A solenidade motivou uma convocação no boca a boca e por memorandos entre os escaninhos da CRT, recorda a recepcionista Veneranda Rita Luchese, também vista na famosa foto distribuída para todas as sucursais. Ela tinha 26 anos quando abriu um sorriso meio encabulado para a câmera.
— Foi um momento festivo, o povo emocionado. Muita gente olhava para o telefone e não entendia como funcionava. Imagina, um telefone disponível pra todo mundo na rua? Os visitantes nos aplaudiram depois do discurso sobre a utilidade do orelhão e da necessidade de preservar o bem público — detalha Veneranda.
Zero Hora do dia seguinte trazia a manchete: "Primeiro orelhão da cidade". Era o número 1 de uma série de 50 que seriam espalhados em três meses. A reportagem não está assinada, mas a curiosidade do repórter fica evidente em outro trecho: "É um tipo de cabine que permite somente a colocação da cabeça de quem telefona".
A publicação detalha que a nova cabine foi "apelidada pelo carioca de orelhão", apesar de o protótipo ser da arquiteta Chu Ming Silveira, nascida na China e radicada em São Paulo. O design tinha como objetivos ajudar na acústica e proteger o usuário e o aparelho contra as intempéries. Ganhou ainda os nomes de capacete de astronauta e tulipa, no caso de haver vários aparelhos reunidos em torno de uma mesma base.

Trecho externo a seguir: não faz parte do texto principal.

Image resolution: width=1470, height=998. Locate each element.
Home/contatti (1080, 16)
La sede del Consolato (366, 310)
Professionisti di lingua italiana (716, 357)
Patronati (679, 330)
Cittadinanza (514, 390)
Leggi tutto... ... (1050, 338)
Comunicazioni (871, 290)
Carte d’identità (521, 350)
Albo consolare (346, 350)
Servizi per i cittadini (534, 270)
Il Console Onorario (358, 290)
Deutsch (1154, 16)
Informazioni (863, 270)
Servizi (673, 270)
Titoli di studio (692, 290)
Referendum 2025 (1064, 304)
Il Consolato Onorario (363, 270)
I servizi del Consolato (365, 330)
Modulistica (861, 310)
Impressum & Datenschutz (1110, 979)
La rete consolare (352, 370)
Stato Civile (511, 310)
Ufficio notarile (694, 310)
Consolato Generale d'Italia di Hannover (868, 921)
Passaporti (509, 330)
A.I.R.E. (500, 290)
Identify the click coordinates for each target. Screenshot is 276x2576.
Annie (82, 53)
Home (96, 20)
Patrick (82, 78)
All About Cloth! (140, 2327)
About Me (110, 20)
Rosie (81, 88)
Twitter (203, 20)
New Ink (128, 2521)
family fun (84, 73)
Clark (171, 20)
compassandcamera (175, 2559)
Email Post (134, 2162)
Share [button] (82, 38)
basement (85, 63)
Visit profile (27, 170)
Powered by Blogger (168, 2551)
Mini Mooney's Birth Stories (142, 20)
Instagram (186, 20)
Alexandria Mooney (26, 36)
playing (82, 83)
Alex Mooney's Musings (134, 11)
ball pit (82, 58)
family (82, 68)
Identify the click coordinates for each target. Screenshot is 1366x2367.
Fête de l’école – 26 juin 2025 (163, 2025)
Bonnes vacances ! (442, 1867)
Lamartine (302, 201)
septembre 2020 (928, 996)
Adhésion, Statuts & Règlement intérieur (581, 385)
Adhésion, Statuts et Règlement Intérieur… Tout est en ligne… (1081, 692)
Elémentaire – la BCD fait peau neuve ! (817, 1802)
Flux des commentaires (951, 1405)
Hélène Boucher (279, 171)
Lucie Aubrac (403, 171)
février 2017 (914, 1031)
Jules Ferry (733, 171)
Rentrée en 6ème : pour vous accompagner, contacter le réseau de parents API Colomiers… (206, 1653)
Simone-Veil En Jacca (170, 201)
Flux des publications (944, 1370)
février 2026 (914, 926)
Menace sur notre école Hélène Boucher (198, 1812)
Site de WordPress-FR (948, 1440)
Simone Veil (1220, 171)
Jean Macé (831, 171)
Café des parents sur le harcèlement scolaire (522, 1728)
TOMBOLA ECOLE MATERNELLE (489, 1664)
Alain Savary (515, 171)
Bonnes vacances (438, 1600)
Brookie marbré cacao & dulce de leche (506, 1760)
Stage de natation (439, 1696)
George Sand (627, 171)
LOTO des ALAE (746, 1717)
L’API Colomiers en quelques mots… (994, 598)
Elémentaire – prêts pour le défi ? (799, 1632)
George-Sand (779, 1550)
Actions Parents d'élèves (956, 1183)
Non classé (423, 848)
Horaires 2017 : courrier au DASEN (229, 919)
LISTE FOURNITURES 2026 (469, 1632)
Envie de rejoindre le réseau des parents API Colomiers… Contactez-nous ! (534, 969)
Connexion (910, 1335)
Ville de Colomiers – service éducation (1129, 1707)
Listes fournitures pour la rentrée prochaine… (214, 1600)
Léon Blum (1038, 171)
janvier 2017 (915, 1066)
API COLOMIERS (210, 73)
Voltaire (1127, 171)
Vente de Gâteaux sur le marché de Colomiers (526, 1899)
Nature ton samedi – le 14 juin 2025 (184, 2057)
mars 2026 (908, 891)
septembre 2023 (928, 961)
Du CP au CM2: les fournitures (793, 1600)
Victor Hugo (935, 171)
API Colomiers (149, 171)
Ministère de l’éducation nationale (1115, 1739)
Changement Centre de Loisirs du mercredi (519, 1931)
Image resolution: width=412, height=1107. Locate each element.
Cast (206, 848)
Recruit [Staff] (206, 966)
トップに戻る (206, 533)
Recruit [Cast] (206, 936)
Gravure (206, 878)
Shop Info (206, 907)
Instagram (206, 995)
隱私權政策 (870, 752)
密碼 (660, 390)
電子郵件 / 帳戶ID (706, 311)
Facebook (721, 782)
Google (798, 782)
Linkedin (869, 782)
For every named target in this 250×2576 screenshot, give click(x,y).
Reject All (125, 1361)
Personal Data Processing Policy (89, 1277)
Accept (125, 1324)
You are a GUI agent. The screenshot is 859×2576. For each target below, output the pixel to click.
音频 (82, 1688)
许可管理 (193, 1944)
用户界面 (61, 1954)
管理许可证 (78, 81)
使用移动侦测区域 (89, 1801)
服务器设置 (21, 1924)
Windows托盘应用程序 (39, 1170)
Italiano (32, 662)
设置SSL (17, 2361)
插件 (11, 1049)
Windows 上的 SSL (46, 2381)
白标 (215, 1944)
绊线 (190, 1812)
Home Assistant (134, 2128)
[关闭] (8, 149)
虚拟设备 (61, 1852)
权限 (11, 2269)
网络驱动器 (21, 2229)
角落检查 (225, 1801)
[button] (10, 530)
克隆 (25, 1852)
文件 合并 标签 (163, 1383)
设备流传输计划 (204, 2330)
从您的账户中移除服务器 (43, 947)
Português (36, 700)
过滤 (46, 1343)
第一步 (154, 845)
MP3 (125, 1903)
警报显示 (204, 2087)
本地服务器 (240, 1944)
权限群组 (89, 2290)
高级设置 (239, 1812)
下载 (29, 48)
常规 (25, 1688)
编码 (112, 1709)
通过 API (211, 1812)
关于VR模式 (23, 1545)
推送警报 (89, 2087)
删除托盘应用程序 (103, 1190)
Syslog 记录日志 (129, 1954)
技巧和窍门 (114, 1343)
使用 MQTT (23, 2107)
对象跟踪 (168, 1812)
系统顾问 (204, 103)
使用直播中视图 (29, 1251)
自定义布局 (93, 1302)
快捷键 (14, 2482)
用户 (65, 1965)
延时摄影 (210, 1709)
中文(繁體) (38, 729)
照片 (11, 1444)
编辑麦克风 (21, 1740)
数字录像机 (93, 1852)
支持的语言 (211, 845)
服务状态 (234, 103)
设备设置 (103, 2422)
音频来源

Firmo Bernardes já era veterano nas telecomunicações: ingressou em 1941 na Companhia Telefônica Rio-Grandense (a CRT só foi criada em 1962, após o governador Leonel Brizola encampar a Companhia Telefônica Nacional, de capital norte-americano). Altivo e elegante, gerava galanteios das colegas e ciúmes da esposa, recorda a filha, a professora Iara Teresinha Bernardes Malta, 74 anos.
— Minha mãe ficava uma arara. Nas inaugurações, o pai gostava de pompa, cortando fita. Ia todo bonitão — conta Iara.
Ao se aposentar, voltou à mídia, desta vez na capa do informativo da companhia. Para a família, deixou o gosto pelas comunicações, além de aparelhos antigos preservados até hoje. Morreu aos 96 anos, lúcido, contando histórias e gerando outras muitas.
— Recordo de ligar para o 138 e ele puxar a extensão, dizendo "desliga isso aí" — lembra a neta, Anelise Bernardes Malta, 44, que na adolescência se conectava ao Teleamigos, serviço de chat por voz.
A memória da CRT
O primeiro telefone de rua permitia conversar horas a fio com uma única ficha. Somente após 1981 os modelos foram substituídos, medindo o tempo e exigindo a inclusão de mais créditos. Nesse momento foi instituindo o barulho que virou expressão: "cair a ficha".
Um orelhão original e de funcionamento idêntico aos do lote inaugural poderá ser visitado no Memorial da CRT, previsto para ser inaugurado até meados de abril (vejas as fotos abaixo). A cobertura de fibra foi restaurada e posicionada defronte a uma parede revestida pela fotografia do grupo de pioneiros. O espaço tem ainda painéis com a evolução da telefonia, do século 19 até a privatização da estatal.
O museu, que fica na sede da Associação dos Aposentados da CRT (AACRT), é fruto de um projeto lançado há uma década.
— Me sinto realizada de contar isso para todo mundo, não deixar morrer a nossa história — afirma a jornalista Márcia Jardim Gomes, 62 anos, diretora social da AACRT e ex-funcionária da companhia.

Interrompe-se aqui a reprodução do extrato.